**Input data:**
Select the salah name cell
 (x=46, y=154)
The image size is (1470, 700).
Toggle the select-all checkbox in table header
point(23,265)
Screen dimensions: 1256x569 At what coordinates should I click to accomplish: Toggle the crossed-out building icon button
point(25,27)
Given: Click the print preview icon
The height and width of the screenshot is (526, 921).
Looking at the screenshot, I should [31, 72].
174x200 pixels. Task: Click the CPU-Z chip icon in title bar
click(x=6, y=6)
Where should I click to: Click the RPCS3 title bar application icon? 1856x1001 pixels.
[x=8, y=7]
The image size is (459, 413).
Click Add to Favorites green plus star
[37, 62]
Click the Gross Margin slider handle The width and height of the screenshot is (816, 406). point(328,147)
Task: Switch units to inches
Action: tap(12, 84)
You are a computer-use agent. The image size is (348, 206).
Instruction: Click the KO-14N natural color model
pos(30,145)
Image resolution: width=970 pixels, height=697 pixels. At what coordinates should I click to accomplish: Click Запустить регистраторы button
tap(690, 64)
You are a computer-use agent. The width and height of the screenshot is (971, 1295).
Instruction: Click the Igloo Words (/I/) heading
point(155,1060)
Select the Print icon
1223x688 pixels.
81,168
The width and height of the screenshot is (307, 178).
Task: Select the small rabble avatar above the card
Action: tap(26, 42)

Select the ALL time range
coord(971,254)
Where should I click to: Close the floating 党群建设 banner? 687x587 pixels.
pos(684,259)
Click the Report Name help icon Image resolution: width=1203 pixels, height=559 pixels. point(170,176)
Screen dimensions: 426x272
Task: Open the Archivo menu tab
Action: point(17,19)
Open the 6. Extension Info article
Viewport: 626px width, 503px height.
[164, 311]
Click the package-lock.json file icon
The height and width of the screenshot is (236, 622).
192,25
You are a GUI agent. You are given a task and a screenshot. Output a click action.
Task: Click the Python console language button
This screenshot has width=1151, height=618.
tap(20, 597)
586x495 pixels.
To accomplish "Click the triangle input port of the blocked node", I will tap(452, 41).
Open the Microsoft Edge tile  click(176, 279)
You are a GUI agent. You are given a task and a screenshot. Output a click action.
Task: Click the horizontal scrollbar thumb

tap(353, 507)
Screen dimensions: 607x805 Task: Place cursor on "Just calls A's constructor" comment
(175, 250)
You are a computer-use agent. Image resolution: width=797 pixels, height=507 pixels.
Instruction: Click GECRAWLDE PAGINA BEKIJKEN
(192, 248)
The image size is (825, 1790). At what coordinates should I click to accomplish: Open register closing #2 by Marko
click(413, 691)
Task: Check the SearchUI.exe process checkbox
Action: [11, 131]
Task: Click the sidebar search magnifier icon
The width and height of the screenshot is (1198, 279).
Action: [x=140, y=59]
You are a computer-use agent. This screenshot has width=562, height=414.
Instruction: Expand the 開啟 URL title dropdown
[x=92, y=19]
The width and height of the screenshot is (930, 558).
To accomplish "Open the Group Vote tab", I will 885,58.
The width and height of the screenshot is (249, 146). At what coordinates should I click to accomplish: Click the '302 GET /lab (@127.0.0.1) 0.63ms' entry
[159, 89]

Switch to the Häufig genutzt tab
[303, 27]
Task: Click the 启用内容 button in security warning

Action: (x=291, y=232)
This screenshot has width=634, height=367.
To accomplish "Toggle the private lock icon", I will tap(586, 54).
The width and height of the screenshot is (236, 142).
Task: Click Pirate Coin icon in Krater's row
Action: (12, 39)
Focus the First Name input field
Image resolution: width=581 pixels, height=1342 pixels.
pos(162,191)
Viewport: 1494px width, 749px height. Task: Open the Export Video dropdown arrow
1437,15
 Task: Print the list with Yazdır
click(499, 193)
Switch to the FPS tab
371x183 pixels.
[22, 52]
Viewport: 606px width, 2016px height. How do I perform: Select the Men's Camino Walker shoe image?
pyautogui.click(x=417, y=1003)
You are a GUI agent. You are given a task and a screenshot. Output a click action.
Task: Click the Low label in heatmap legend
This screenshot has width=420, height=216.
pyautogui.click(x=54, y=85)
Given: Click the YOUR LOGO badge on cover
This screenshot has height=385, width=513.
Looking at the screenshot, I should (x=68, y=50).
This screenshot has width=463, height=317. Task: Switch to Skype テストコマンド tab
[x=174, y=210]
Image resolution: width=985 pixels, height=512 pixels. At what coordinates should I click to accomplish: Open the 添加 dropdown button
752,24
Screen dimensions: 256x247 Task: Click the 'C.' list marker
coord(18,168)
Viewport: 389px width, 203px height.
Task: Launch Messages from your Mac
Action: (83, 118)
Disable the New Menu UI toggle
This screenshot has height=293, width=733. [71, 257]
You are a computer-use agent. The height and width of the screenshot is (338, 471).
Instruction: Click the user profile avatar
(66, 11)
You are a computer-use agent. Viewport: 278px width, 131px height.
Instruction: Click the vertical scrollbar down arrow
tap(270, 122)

**Task requirements:** Please copy exactly, and only, the lines from the line containing "Instruction: Click the user profile avatar" through the last line of the records, with both ends included.

**Expected answer:**
Instruction: Click the user profile avatar
(66, 11)
You are a computer-use agent. Viewport: 278px width, 131px height.
Instruction: Click the vertical scrollbar down arrow
tap(270, 122)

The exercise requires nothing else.